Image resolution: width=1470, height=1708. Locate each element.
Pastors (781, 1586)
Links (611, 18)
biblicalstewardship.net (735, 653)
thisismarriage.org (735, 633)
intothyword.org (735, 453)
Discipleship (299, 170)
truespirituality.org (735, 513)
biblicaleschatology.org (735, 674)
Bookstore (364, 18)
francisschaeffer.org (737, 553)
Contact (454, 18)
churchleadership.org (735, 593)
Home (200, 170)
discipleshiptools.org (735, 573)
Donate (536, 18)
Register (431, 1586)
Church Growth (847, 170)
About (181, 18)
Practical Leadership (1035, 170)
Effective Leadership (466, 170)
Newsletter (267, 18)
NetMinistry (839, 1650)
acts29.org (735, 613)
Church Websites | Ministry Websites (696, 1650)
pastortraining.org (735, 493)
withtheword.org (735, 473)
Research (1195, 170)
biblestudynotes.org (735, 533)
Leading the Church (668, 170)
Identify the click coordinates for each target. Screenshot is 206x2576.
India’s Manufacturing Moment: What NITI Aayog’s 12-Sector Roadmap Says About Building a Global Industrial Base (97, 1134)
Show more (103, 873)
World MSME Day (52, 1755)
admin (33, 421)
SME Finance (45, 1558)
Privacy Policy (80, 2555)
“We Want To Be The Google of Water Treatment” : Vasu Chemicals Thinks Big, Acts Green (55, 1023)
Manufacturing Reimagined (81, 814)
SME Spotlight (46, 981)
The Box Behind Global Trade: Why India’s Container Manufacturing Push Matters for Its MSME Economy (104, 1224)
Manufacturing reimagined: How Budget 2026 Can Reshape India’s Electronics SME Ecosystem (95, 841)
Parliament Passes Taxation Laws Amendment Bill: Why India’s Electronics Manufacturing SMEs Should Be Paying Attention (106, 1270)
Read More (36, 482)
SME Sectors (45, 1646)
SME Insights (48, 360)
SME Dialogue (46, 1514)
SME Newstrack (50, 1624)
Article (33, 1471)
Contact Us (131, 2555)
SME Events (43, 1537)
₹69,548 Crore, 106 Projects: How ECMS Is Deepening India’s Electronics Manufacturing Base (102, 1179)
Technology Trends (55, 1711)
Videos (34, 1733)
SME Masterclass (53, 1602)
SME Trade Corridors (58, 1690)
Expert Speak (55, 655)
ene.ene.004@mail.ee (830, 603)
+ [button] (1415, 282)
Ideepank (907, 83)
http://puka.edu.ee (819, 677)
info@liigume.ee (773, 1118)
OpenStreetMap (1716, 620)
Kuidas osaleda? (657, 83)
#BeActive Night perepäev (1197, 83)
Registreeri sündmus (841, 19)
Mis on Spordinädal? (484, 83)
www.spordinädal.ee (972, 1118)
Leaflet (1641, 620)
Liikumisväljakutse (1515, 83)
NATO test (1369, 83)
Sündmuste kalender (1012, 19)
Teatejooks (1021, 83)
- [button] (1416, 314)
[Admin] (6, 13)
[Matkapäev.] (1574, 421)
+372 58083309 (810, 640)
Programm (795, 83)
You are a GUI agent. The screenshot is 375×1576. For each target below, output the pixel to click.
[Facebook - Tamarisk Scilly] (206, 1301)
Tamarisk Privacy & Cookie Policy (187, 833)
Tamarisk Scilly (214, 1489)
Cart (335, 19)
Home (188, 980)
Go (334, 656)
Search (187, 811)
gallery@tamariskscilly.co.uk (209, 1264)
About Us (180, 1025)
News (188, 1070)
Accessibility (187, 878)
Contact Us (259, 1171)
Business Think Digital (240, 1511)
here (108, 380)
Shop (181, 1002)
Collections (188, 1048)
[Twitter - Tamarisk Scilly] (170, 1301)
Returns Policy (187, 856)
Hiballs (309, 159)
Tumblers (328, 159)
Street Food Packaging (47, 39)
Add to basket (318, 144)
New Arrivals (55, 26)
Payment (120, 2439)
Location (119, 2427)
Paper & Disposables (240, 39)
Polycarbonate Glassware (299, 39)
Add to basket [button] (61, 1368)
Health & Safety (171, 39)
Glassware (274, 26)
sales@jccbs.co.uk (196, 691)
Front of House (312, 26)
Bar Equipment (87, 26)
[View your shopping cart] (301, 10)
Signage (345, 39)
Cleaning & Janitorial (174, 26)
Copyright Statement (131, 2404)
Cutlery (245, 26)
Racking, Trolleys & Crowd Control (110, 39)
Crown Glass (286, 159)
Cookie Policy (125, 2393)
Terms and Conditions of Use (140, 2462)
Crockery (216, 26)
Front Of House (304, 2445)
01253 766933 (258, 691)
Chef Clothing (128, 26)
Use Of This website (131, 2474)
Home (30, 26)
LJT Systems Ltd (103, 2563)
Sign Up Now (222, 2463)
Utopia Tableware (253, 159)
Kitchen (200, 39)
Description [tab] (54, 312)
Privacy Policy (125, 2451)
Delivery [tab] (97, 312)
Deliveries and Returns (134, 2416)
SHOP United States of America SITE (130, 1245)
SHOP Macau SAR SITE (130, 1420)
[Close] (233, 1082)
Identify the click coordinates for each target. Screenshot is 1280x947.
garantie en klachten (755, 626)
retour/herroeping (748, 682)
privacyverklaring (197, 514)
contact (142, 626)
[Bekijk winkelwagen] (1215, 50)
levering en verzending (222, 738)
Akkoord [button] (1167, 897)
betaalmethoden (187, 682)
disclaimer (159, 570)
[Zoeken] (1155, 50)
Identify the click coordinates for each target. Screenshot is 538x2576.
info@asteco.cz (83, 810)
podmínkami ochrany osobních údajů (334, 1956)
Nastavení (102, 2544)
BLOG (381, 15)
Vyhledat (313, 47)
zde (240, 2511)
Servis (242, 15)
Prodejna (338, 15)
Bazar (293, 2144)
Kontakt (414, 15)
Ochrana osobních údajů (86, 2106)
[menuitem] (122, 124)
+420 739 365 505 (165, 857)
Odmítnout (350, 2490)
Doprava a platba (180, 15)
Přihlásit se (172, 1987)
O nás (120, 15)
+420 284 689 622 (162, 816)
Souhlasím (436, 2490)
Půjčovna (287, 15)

**Exercise brief**
Without altering anything, print all of the data again.

**Result**
Image resolution: width=1470, height=1708. Locate each element.
Pastors (781, 1586)
Links (611, 18)
biblicalstewardship.net (735, 653)
thisismarriage.org (735, 633)
intothyword.org (735, 453)
Discipleship (299, 170)
truespirituality.org (735, 513)
biblicaleschatology.org (735, 674)
Bookstore (364, 18)
francisschaeffer.org (737, 553)
Contact (454, 18)
churchleadership.org (735, 593)
Home (200, 170)
discipleshiptools.org (735, 573)
Donate (536, 18)
Register (431, 1586)
Church Growth (847, 170)
About (181, 18)
Practical Leadership (1035, 170)
Effective Leadership (466, 170)
Newsletter (267, 18)
NetMinistry (839, 1650)
acts29.org (735, 613)
Church Websites | Ministry Websites (696, 1650)
pastortraining.org (735, 493)
withtheword.org (735, 473)
Research (1195, 170)
biblestudynotes.org (735, 533)
Leading the Church (668, 170)
Identify the click coordinates for each target. Screenshot is 206x2576.
India’s Manufacturing Moment: What NITI Aayog’s 12-Sector Roadmap Says About Building a Global Industrial Base (97, 1134)
Show more (103, 873)
World MSME Day (52, 1755)
admin (33, 421)
SME Finance (45, 1558)
Privacy Policy (80, 2555)
“We Want To Be The Google of Water Treatment” : Vasu Chemicals Thinks Big, Acts Green (55, 1023)
Manufacturing Reimagined (81, 814)
SME Spotlight (46, 981)
The Box Behind Global Trade: Why India’s Container Manufacturing Push Matters for Its MSME Economy (104, 1224)
Manufacturing reimagined: How Budget 2026 Can Reshape India’s Electronics SME Ecosystem (95, 841)
Parliament Passes Taxation Laws Amendment Bill: Why India’s Electronics Manufacturing SMEs Should Be Paying Attention (106, 1270)
Read More (36, 482)
SME Sectors (45, 1646)
SME Insights (48, 360)
SME Dialogue (46, 1514)
SME Newstrack (50, 1624)
Article (33, 1471)
Contact Us (131, 2555)
SME Events (43, 1537)
₹69,548 Crore, 106 Projects: How ECMS Is Deepening India’s Electronics Manufacturing Base (102, 1179)
Technology Trends (55, 1711)
Videos (34, 1733)
SME Masterclass (53, 1602)
SME Trade Corridors (58, 1690)
Expert Speak (55, 655)
ene.ene.004@mail.ee (830, 603)
+ [button] (1415, 282)
Ideepank (907, 83)
http://puka.edu.ee (819, 677)
info@liigume.ee (773, 1118)
OpenStreetMap (1716, 620)
Kuidas osaleda? (657, 83)
#BeActive Night perepäev (1197, 83)
Registreeri sündmus (841, 19)
Mis on Spordinädal? (484, 83)
www.spordinädal.ee (972, 1118)
Leaflet (1641, 620)
Liikumisväljakutse (1515, 83)
NATO test (1369, 83)
Sündmuste kalender (1012, 19)
Teatejooks (1021, 83)
- [button] (1416, 314)
[Admin] (6, 13)
[Matkapäev.] (1574, 421)
+372 58083309 (810, 640)
Programm (795, 83)
You are a GUI agent. The screenshot is 375×1576. For each target below, output the pixel to click.
[Facebook - Tamarisk Scilly] (206, 1301)
Tamarisk Privacy & Cookie Policy (187, 833)
Tamarisk Scilly (214, 1489)
Cart (335, 19)
Home (188, 980)
Go (334, 656)
Search (187, 811)
gallery@tamariskscilly.co.uk (209, 1264)
About Us (180, 1025)
News (188, 1070)
Accessibility (187, 878)
Contact Us (259, 1171)
Business Think Digital (240, 1511)
here (108, 380)
Shop (181, 1002)
Collections (188, 1048)
[Twitter - Tamarisk Scilly] (170, 1301)
Returns Policy (187, 856)
Hiballs (309, 159)
Tumblers (328, 159)
Street Food Packaging (47, 39)
Add to basket (318, 144)
New Arrivals (55, 26)
Payment (120, 2439)
Location (119, 2427)
Paper & Disposables (240, 39)
Polycarbonate Glassware (299, 39)
Add to basket [button] (61, 1368)
Health & Safety (171, 39)
Glassware (274, 26)
sales@jccbs.co.uk (196, 691)
Front of House (312, 26)
Bar Equipment (87, 26)
[View your shopping cart] (301, 10)
Signage (345, 39)
Cleaning & Janitorial (174, 26)
Copyright Statement (131, 2404)
Cutlery (245, 26)
Racking, Trolleys & Crowd Control (110, 39)
Crown Glass (286, 159)
Cookie Policy (125, 2393)
Terms and Conditions of Use (140, 2462)
Crockery (216, 26)
Front Of House (304, 2445)
01253 766933 (258, 691)
Chef Clothing (128, 26)
Use Of This website (131, 2474)
Home (30, 26)
LJT Systems Ltd (103, 2563)
Sign Up Now (222, 2463)
Utopia Tableware (253, 159)
Kitchen (200, 39)
Description [tab] (54, 312)
Privacy Policy (125, 2451)
Delivery [tab] (97, 312)
Deliveries and Returns (134, 2416)
SHOP United States of America SITE (130, 1245)
SHOP Macau SAR SITE (130, 1420)
[Close] (233, 1082)
Identify the click coordinates for each target. Screenshot is 1280x947.
garantie en klachten (755, 626)
retour/herroeping (748, 682)
privacyverklaring (197, 514)
contact (142, 626)
[Bekijk winkelwagen] (1215, 50)
levering en verzending (222, 738)
Akkoord [button] (1167, 897)
betaalmethoden (187, 682)
disclaimer (159, 570)
[Zoeken] (1155, 50)
Identify the click coordinates for each target. Screenshot is 538x2576.
info@asteco.cz (83, 810)
podmínkami ochrany osobních údajů (334, 1956)
Nastavení (102, 2544)
BLOG (381, 15)
Vyhledat (313, 47)
zde (240, 2511)
Servis (242, 15)
Prodejna (338, 15)
Bazar (293, 2144)
Kontakt (414, 15)
Ochrana osobních údajů (86, 2106)
[menuitem] (122, 124)
+420 739 365 505 (165, 857)
Odmítnout (350, 2490)
Doprava a platba (180, 15)
Přihlásit se (172, 1987)
O nás (120, 15)
+420 284 689 622 (162, 816)
Souhlasím (436, 2490)
Půjčovna (287, 15)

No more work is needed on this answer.